▶ _Instructions for the task_: Below are entries with pictures in them. Output exactly the lines starting at the line with "Task: Select the 1 Dec date box" and ending at the line with "Given: Open the Default sorting dropdown", both included, but not the pictures.
----
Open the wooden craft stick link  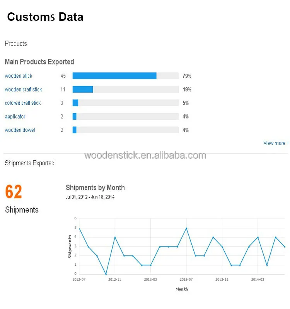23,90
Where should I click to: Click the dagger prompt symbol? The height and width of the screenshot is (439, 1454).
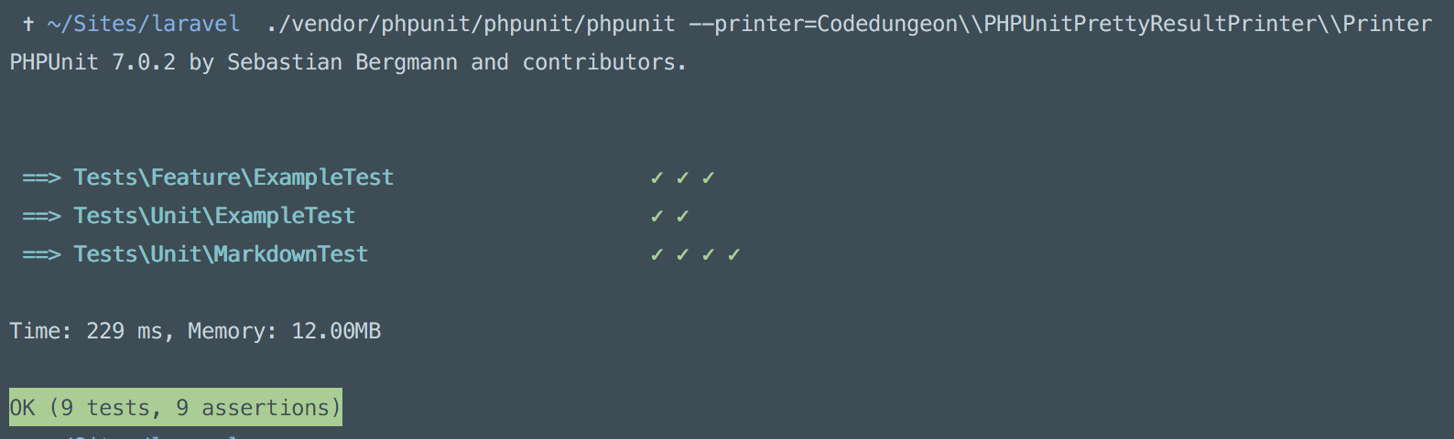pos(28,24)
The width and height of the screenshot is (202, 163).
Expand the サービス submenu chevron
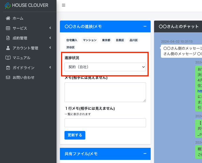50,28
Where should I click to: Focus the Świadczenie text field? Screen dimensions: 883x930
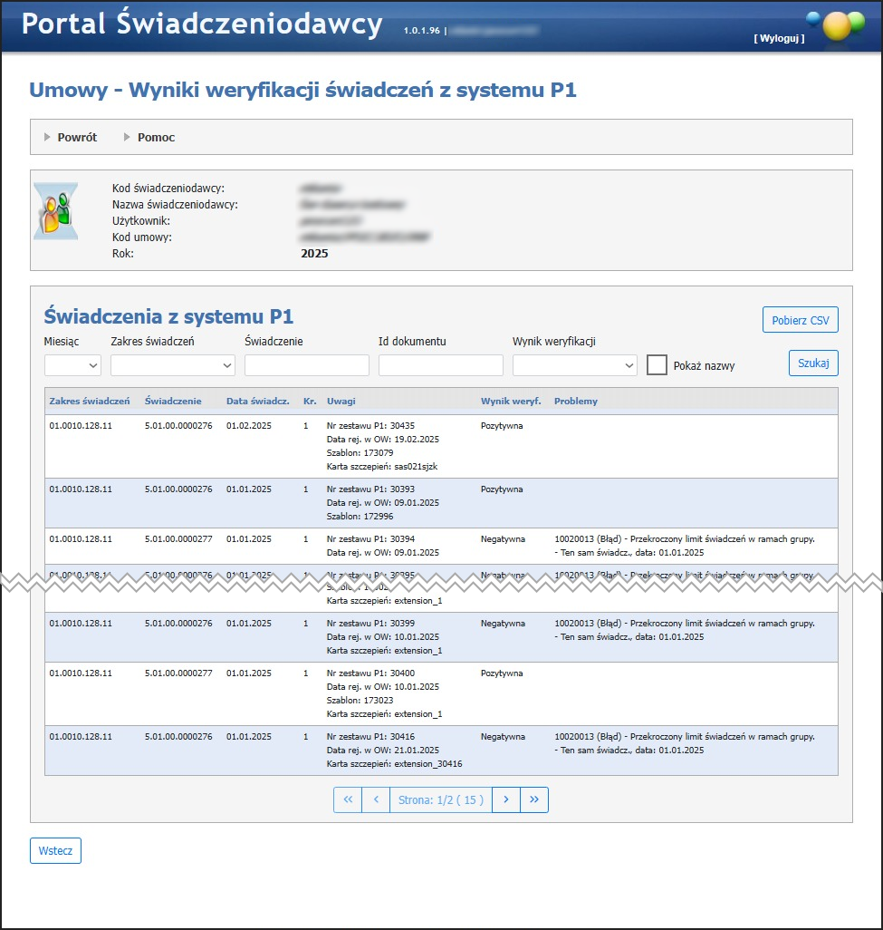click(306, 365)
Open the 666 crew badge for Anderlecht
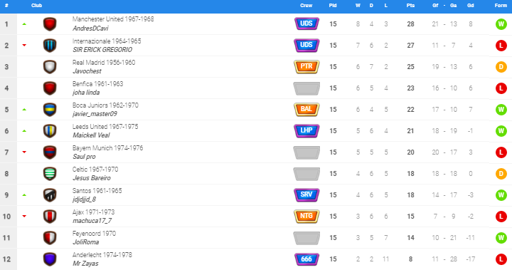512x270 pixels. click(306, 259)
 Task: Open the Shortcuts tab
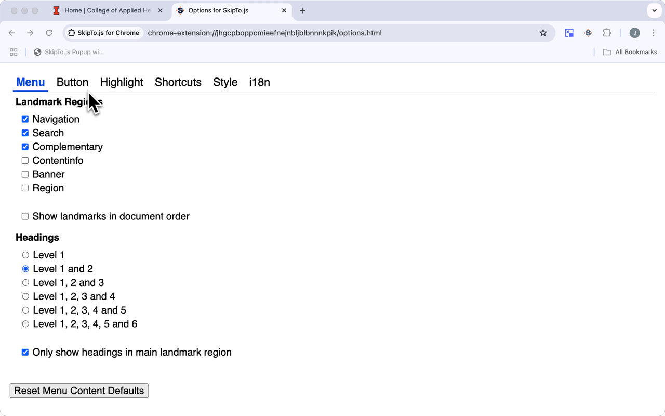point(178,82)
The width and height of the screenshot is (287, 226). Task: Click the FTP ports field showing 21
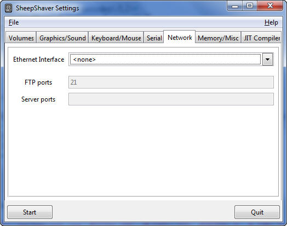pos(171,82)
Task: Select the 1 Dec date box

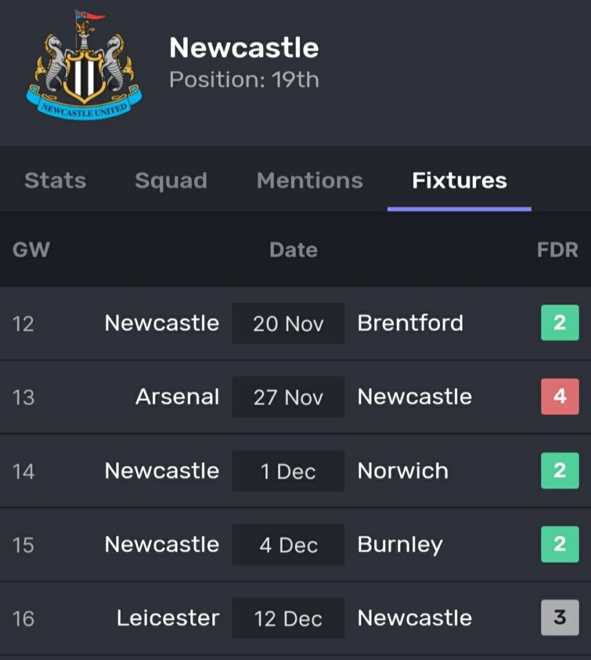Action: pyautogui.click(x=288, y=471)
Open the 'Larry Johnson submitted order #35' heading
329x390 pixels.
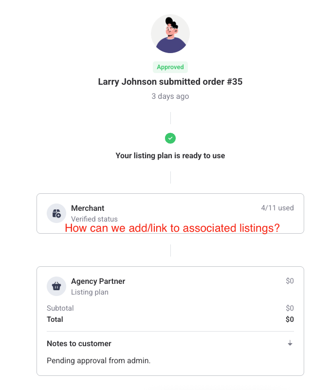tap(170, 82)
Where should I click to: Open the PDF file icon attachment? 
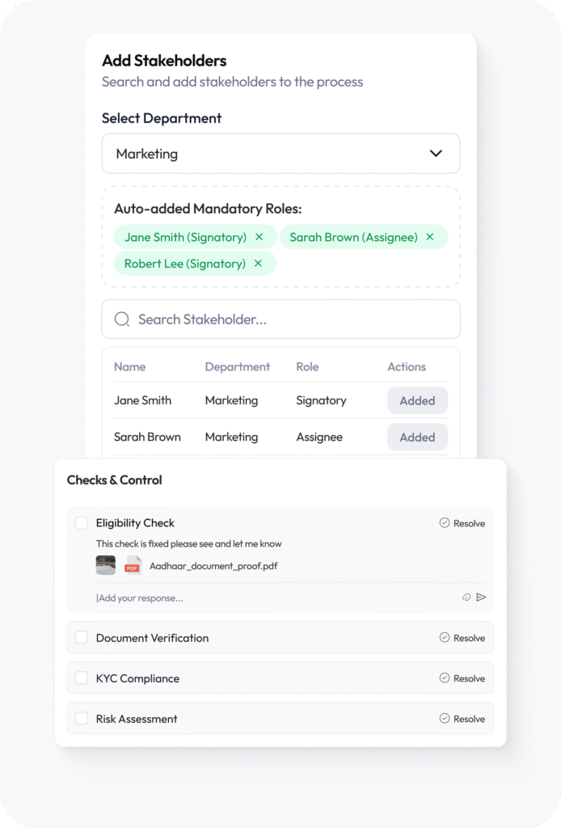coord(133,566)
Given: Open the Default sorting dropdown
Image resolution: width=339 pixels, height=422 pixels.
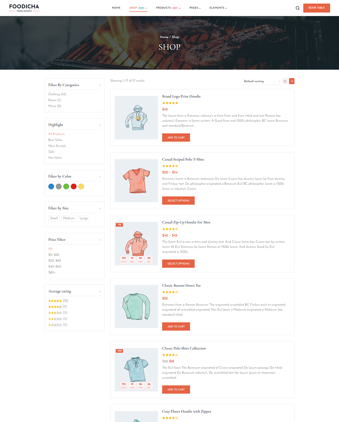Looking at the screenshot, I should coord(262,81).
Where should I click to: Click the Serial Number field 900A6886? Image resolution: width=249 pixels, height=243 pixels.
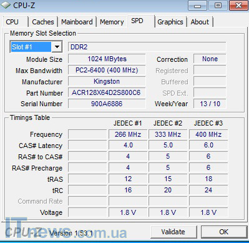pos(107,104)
----
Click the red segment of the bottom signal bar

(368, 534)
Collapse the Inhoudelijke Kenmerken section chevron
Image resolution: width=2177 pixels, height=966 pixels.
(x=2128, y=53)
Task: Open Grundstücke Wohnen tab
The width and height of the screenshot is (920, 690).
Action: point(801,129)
----
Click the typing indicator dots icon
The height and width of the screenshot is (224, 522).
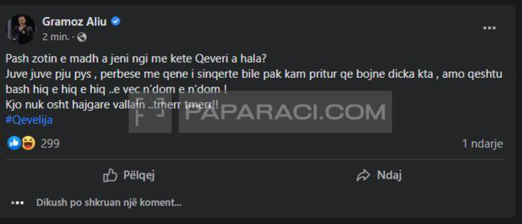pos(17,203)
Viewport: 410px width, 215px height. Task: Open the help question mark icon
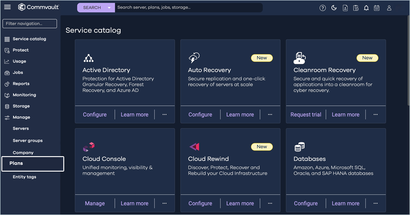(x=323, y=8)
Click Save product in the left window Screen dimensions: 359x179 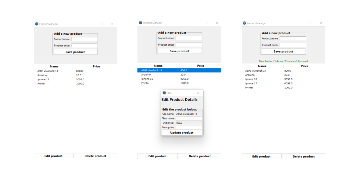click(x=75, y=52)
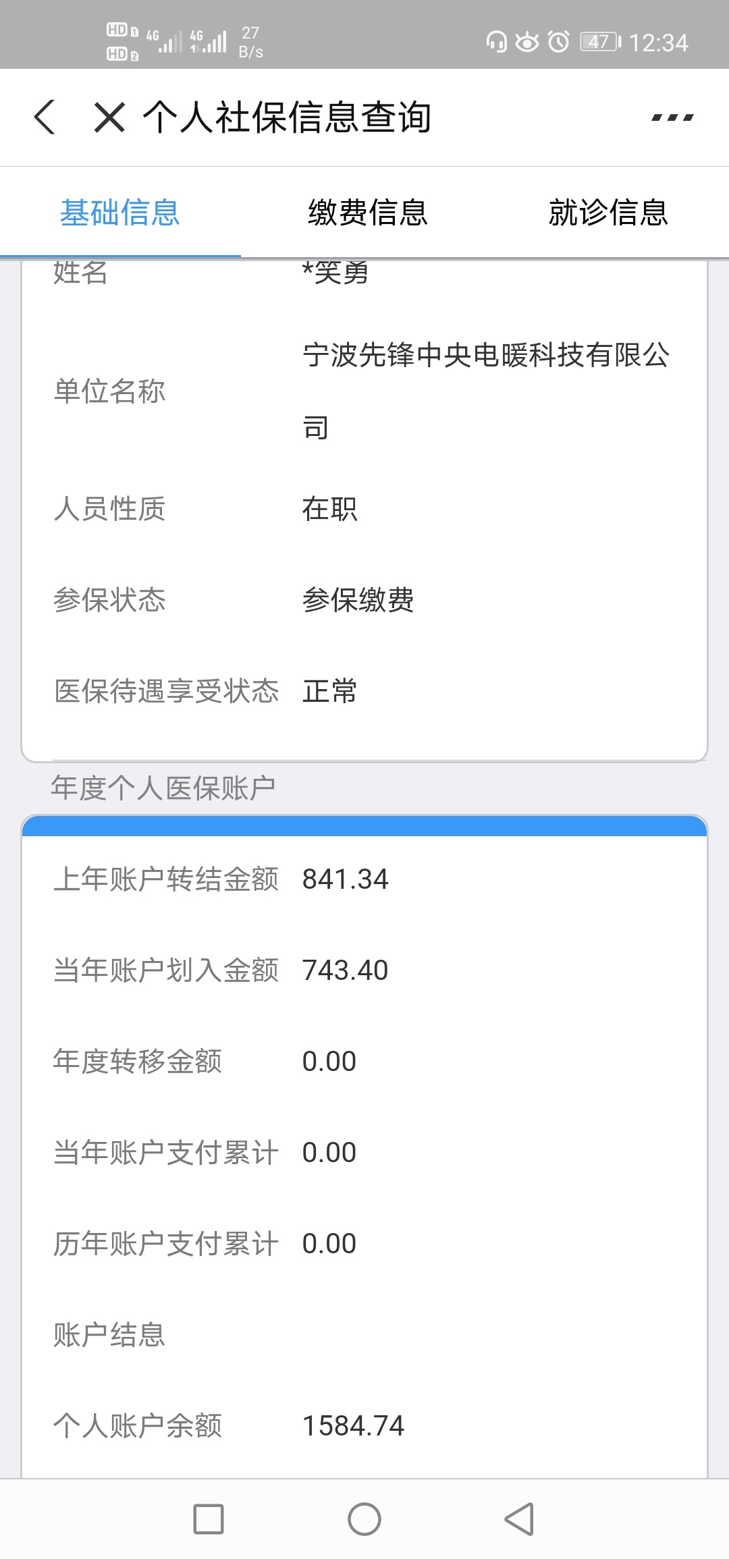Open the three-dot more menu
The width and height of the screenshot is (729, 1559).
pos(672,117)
----
▶ _Task output_:
Task: Select the 1 Dec date box

Action: pyautogui.click(x=288, y=471)
Open the 'Larry Johnson submitted order #35' heading
329x390 pixels.
tap(170, 82)
Where should I click to: Open the PDF file icon attachment? 
coord(133,566)
Given: Open the Default sorting dropdown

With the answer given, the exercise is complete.